# [ASSIGNED TASK 1]
From the knife-handle instructions, extract the stretch from "When you have roughed" through "a good idea." word for word.
# [ASSIGNED TASK 2]
According to the knife-handle instructions, which tool is ideal for shaping the leather after riveting?
# [ASSIGNED TASK 3]
Carry on the knife-handle instructions from where they stop.

# [SOURCE TEXT]
OK, so now it is finally time to unclamp the knife and actually rivet the handle (Figure 18 ). You should do this immediately. I advise you to use a rivet washer if you donít rivet regularly, it is stronger and easier. Surprisingly, I think it complements this knife quite well as it turned out.
When you have riveted, you can start to shape the leather. If you have a belt sander, this is ideal (Fig 19) but a coping saw can be used to rough out the shape, and leather reduces with abrasion much more quickly than wood, so shaping by hand isnít a problem. You might notice that I invalidated the guarantee on this belt sander, by hacking away the frame to allow access to the unsupported belt.
When you have roughed out the shape, tidy it up by hand, using strips of abrasive pulled back and forth around the handle (Fig 20). Remember Whichever finish you choose, you have to sand the bolster and butt cap to a fine polish. Also the harder metal, in particular, will be more resistant to the abrasive so it is very easy to get uneven bumps if you are not careful. I deliberately allow quite a strong build up of heat in the early stages of machine sanding to shape, This hardens the leather still-further, with no external change. The scorched bits polish off easily. It does dry the leather out through, so a touch of leather grease is a good idea.

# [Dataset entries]
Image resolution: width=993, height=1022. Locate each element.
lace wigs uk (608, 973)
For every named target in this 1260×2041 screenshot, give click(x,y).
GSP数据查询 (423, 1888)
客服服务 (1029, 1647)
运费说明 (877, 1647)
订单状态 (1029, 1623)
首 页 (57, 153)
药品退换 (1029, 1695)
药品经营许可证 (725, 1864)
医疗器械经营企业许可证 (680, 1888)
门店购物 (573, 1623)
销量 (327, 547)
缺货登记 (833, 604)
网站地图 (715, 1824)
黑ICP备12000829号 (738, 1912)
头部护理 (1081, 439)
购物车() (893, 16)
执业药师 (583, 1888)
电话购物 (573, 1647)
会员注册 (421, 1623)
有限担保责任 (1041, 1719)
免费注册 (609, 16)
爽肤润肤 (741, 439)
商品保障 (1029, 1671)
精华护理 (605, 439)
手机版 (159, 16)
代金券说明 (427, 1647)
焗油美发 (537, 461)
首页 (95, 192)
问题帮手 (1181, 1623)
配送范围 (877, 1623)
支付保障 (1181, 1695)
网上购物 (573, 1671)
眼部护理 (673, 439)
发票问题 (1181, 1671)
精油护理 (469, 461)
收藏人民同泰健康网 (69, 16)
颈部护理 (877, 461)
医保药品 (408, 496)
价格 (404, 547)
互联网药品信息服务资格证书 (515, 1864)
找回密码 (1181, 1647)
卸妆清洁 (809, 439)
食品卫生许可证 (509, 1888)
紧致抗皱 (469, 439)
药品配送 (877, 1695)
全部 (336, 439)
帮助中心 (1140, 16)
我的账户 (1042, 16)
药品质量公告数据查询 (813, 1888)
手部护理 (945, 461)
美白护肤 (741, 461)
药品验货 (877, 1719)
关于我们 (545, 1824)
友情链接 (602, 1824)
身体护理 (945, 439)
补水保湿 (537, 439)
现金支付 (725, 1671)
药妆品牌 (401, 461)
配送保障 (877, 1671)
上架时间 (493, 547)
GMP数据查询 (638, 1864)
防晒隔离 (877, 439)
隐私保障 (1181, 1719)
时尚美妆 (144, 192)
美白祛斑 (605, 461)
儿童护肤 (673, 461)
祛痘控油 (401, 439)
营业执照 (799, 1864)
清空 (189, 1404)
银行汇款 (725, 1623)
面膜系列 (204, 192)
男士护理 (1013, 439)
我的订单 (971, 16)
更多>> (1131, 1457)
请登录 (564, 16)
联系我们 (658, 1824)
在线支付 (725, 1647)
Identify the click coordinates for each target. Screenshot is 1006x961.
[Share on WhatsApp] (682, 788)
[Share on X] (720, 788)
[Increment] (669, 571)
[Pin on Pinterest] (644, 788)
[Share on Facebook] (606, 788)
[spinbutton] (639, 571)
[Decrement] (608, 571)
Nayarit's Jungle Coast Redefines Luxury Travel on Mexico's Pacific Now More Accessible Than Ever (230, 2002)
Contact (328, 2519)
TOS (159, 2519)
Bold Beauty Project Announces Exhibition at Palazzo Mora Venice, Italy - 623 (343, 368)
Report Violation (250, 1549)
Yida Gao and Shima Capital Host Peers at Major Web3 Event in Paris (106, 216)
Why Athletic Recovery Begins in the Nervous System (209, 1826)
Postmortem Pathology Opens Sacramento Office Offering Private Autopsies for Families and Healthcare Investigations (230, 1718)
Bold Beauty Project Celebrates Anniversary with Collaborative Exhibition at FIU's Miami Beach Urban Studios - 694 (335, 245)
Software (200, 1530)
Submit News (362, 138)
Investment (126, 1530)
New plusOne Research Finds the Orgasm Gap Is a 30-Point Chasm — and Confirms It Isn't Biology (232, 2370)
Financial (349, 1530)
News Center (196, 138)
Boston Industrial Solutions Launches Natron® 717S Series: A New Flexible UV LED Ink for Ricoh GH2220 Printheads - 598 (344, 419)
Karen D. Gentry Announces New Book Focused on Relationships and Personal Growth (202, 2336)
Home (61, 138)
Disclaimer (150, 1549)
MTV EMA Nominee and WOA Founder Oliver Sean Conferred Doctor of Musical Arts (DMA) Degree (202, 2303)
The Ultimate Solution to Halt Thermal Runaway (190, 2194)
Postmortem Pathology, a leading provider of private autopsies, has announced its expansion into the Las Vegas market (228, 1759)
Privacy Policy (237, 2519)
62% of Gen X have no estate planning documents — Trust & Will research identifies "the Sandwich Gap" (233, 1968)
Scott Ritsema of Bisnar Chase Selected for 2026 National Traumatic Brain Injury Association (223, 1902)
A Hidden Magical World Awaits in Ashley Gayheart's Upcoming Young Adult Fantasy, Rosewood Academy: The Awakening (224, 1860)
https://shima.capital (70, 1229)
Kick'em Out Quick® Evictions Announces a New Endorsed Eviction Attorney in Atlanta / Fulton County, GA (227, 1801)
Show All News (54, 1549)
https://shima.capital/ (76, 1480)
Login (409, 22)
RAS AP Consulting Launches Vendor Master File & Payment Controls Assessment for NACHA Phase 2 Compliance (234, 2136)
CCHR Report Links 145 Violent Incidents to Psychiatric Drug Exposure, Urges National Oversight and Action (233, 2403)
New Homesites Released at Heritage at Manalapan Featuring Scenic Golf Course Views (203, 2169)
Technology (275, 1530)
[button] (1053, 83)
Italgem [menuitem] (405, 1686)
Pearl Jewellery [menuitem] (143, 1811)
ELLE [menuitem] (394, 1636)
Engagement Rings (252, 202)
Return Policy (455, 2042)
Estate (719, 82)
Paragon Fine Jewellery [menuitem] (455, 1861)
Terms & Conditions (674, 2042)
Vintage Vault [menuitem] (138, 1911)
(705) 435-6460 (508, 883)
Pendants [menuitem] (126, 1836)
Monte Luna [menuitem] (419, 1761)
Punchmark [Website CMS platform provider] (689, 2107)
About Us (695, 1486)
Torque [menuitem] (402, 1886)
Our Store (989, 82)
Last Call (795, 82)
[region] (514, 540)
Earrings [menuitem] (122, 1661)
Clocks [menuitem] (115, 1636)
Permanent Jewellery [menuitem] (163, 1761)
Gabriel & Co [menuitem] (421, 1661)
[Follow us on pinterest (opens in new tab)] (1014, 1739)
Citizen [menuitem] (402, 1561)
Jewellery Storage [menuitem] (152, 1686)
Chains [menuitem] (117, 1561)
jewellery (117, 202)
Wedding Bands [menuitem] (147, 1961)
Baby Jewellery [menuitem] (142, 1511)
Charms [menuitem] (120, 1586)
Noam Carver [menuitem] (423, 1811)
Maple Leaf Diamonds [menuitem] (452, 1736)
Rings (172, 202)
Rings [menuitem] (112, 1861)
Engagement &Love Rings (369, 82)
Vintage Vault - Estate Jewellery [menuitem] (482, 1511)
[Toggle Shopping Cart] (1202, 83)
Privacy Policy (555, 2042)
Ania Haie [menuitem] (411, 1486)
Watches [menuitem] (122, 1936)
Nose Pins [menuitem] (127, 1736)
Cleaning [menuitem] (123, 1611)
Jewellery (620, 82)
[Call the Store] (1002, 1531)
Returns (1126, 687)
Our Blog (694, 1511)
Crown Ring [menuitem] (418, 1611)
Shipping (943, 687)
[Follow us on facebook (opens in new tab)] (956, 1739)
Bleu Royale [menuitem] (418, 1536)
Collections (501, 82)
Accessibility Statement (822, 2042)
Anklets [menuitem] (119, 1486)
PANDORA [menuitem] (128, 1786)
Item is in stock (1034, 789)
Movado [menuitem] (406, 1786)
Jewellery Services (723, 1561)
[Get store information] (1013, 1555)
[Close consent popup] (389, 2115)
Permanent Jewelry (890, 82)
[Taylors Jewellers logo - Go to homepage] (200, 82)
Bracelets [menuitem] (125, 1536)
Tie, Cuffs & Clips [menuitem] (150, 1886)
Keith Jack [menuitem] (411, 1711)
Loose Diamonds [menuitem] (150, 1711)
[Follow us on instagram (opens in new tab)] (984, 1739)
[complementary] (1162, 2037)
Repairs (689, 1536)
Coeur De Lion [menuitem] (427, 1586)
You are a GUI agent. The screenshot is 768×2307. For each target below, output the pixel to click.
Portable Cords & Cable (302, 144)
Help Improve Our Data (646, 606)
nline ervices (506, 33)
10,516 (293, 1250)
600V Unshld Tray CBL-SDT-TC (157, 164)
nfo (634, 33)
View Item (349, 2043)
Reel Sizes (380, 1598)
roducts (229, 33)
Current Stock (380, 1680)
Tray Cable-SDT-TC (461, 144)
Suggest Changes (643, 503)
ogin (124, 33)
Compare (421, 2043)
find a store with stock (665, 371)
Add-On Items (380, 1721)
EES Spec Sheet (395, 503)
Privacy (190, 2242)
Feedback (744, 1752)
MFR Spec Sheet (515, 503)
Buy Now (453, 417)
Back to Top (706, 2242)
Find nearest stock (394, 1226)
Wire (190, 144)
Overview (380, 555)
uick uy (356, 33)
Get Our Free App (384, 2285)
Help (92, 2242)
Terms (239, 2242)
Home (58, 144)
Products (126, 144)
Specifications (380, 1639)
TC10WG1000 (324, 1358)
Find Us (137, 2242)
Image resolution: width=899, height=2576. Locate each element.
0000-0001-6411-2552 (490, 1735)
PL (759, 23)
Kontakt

# [YOUR RESPONSE 1]
When you have roughed out the shape, tidy it up by hand, using strips of abrasive pulled back and forth around the handle (Fig 20). Remember Whichever finish you choose, you have to sand the bolster and butt cap to a fine polish. Also the harder metal, in particular, will be more resistant to the abrasive so it is very easy to get uneven bumps if you are not careful. I deliberately allow quite a strong build up of heat in the early stages of machine sanding to shape, This hardens the leather still-further, with no external change. The scorched bits polish off easily. It does dry the leather out through, so a touch of leather grease is a good idea.

# [YOUR RESPONSE 2]
A belt sander.

# [YOUR RESPONSE 3]
After this of course, it is back to finishing. You already know how to do that and will have practiced your finish of choice on your little block by now. It really is important to do this. I still produce a practice block for every leather handled knife I make and try out the finish. Leather is highly variable and you have to know how it is going to respond.
If you look at the small selection of knives in figure 21, you will see that you can do a lot with stacked leather if it is compressed properly. The knife with the reconstituted jade spacer and butt cap has been used heavily for several years, with no signs of problems for the handle, the rather deep guard is completely solid. Which is more than you can say for the blade... I donít recommend the use of reconstituted stone spacers in leather handled knives. The dust produced by sanding clings to the leather fibres. This thing was completely green for a year before I figured out a way to get rid of it.
Hopefully this tutorial has given you the confidence to have a go at making stacked leather handles. If you use the practice blocks as I suggest, you canít really go wrong.
Oh by the way, the knife at the bottom of figure 21 is the same as the one in my gallery, in case you thought you might have seen it before. It is included here for curiosity value. You might be intrigued to know that there isnít a single drop of glue in it, the whole thing is held together by the rivet; my father would have been amused at least.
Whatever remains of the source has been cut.